Can you format the records as a Markdown table with the columns Row and Line, covering only the lines from the one containing "You are a GUI" through the end of the records, inclusive? Give each line its row number, skip blank lines, and leave out the pictures.
···
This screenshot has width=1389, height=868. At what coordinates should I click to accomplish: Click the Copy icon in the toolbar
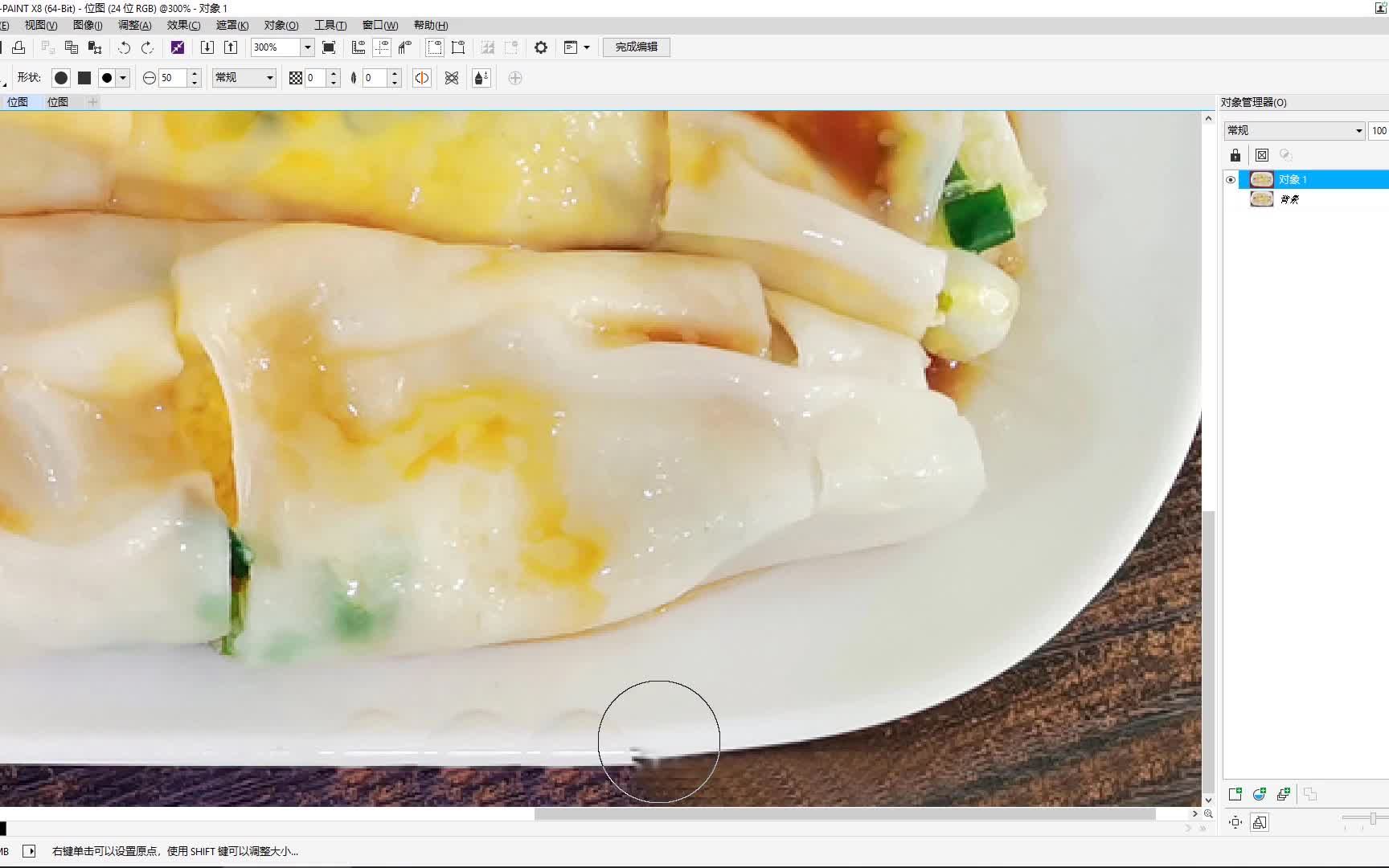(71, 47)
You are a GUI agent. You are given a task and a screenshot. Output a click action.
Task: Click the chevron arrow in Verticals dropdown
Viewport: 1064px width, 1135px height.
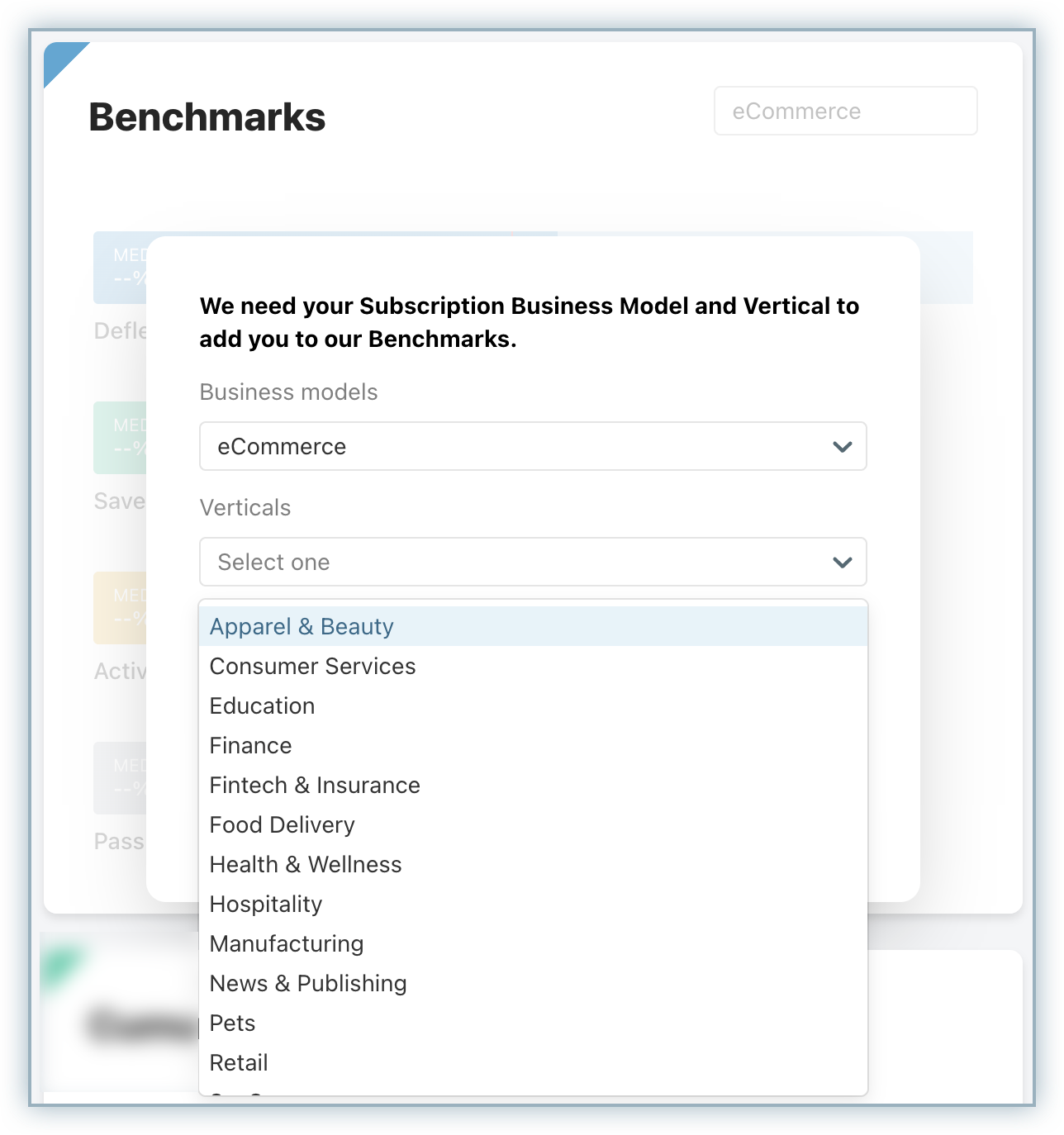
···
- _Exercise solution_:
| Row | Line |
|---|---|
| 1 | You are a GUI agent. You are given a task and a screenshot. Output a click action. |
| 2 | Task: Click the chevron arrow in Verticals dropdown |
| 3 | Viewport: 1064px width, 1135px height. |